Supplied passage section start

02-17-2012, 12:03 PM
(02-17-2012, 02:34 AM)plenum Wrote: The hens that laid these eggs are 'free to roam' but are still stuck in a barn. By 'free range' I think most people have a romanticized ideas of the old farms of the 1800's when farm animals grazed in open pasture. This is most definitely not the case with these eggs.
This is another case of despicable false advertising. Free range did indeed, at one time, mean that the chickens were outdoors and able to walk around in the sunlight and forage for bugs and basically have a normal chicken's life instead of being confined to a tiny cage the size of an old record album cover containing 4 chickens who were debeaked to prevent them from killing each other out of sheer frustration and agony.
I was so delighted to see even the mainstream grocery stores carrying free range eggs, and marveled at the low price. I naively thought this meant the egg industry was making progress towards more humane treatment of chickens! How disconcerting to find out I was wrong! AHA this explains it! How disgusting, that they have co-opted the term and taken advantage of people's ignorance.
Sort of like wheat bread which gives the false impression it's whole wheat, when, in actuality, refined white flour is still made from wheat, so the term means absolutely nothing.
We're 98.675 vegan so I only buy a dozen eggs on the rare occasion my son's girlfriend wants to bake something. One egg in a batch of cookies or pancakes, once or twice. Then I usually end up feeding the rest to the doggies as a treat. I have absolutely nothing against the idea of eating truly humanely produced eggs; they're a wonderful source of protein and, if truly organic, essential fatty acids and other wonderful nutrients. Their cage-raised counterparts are a joke by comparison. And that's not even getting into the hormones and antibiotics the eggs are saturated with. Aside from the extreme cruelty issue, feeding such eggs to children is pretty much the same as having them on potent hormone drugs.

Supplied passage section end
Available data section start

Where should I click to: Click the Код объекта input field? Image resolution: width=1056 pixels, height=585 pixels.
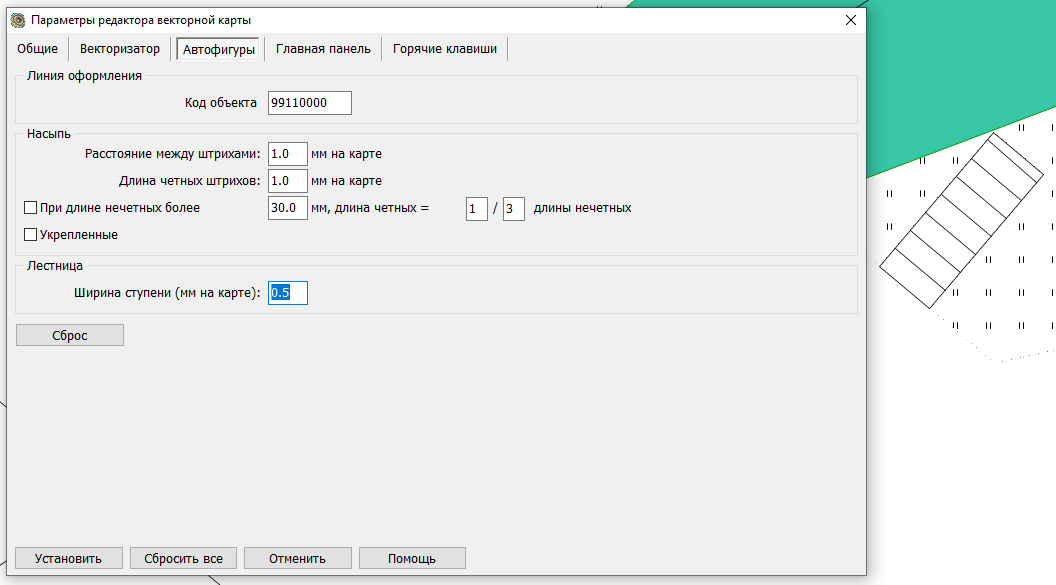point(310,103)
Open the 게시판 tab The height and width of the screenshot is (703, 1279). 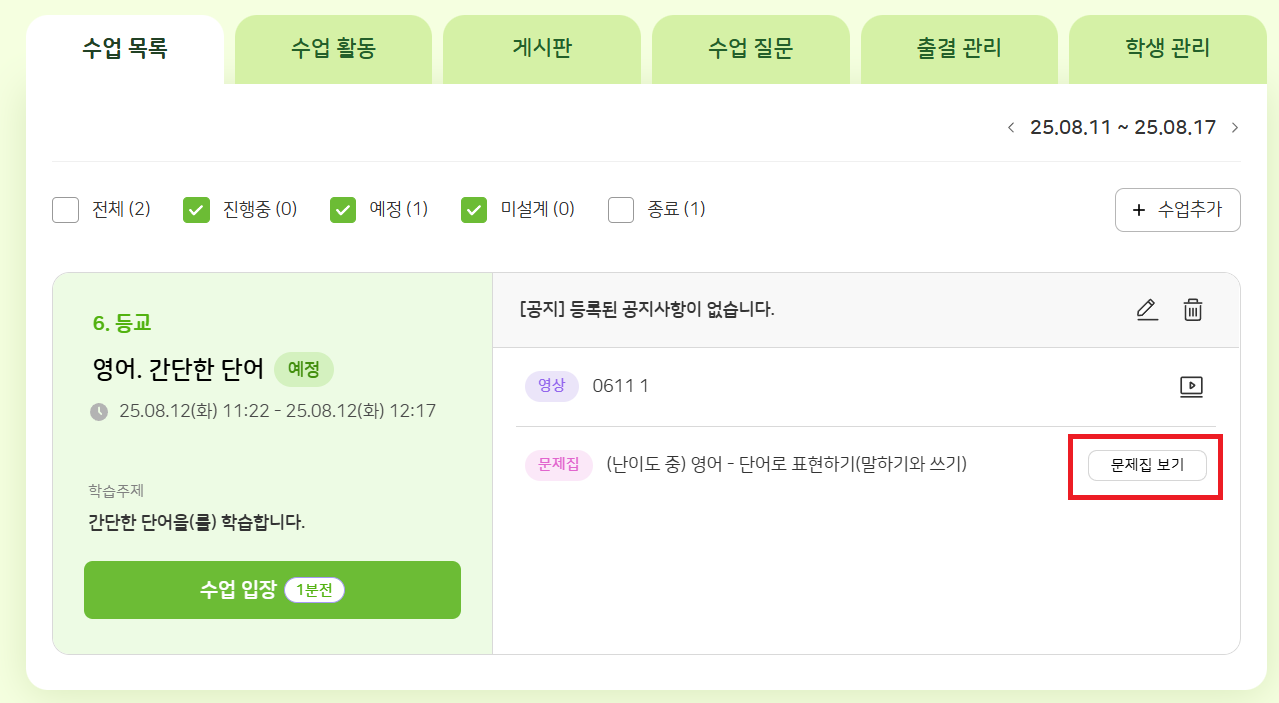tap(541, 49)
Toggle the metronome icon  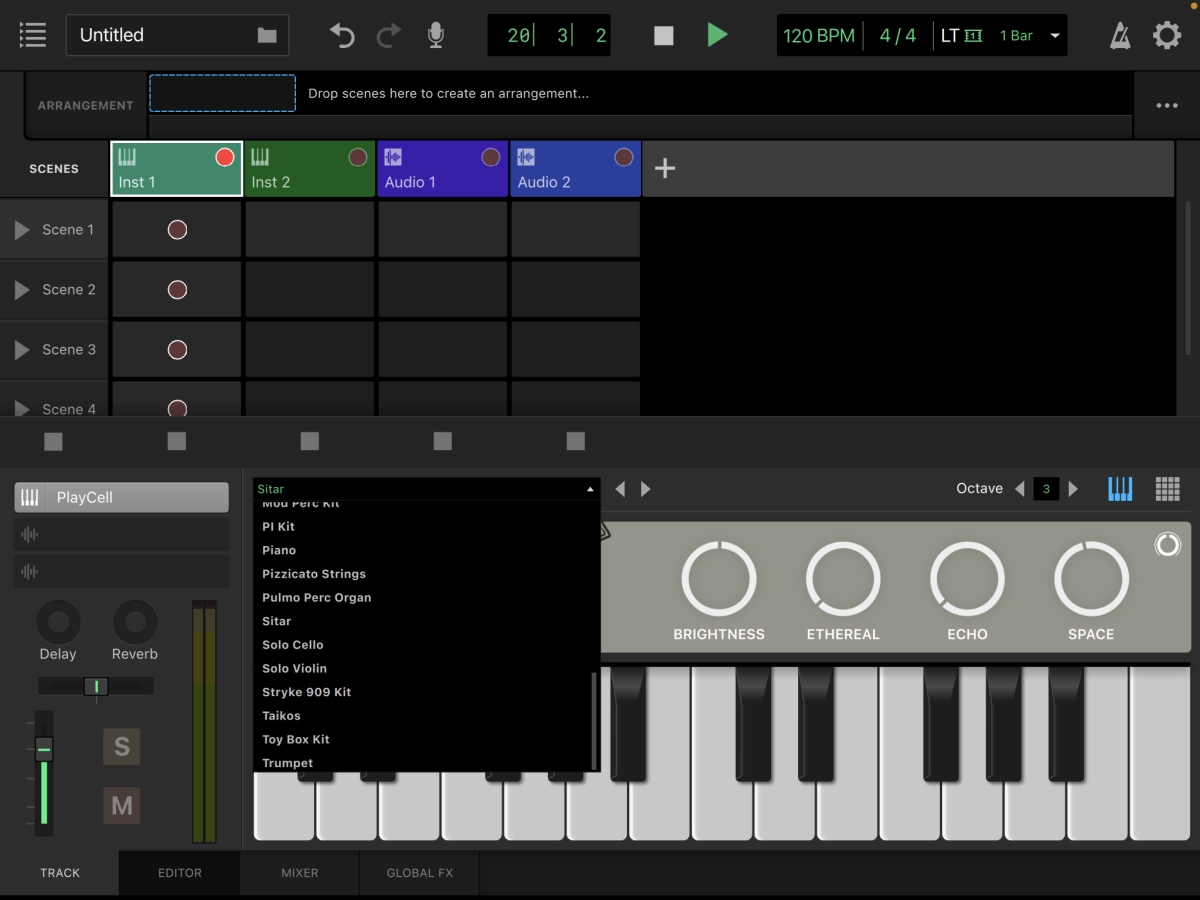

Available data section end

= Exercises =
1 > Can you sum up the forum post about free-range eggs in two sentences?
2 > According to the forum post about free-range eggs, what did "free range" once mean chickens were able to do? List every activity it names.
3 > Could you continue the forum post about free-range eggs from the point where it stops?
The listing has no connection to the forum post about free-range eggs.

= Outputs for the tasks =
1 > The poster calls the "free range" egg label false advertising: the term once meant chickens lived outdoors, but the industry has co-opted it for hens still kept in a barn, much as "wheat bread" falsely suggests whole wheat. Though nearly vegan and rarely buying eggs, the poster has nothing against truly humanely produced eggs but considers cage-raised ones cruel and saturated with hormones and antibiotics.

2 >
- Be outdoors
- Walk around in the sunlight
- Forage for bugs
- Have a normal chicken's life

3 >
You can tell the difference, too: the truly free range egg yolks will be deep, dark orange, in contrast to the cage yolks which are a sickly yellow.
When my son was little and his friend spent the night and I cooked him scrambled eggs in the morning, he wouldn't eat them. He complained that they were too 'yellow.' I asked, "well what color are the eggs your mom makes you?" and he said, "kinda white."
Thank you for posting this. I will be much more careful to make sure any eggs I buy truly are free range and not some marketing trick. It's worth the couple of extra bucks. Gosh, I'll gladly give something else up, to not support such obscene false advertising. And, local farmer's markets are becoming more popular all over the US (not sure about other countries), where locally-produced produce and eggs can be purchased for a lot less cost. Because the produce isn't shipped, it may have less chemicals too, because they don't have to wax the cucumbers, for example.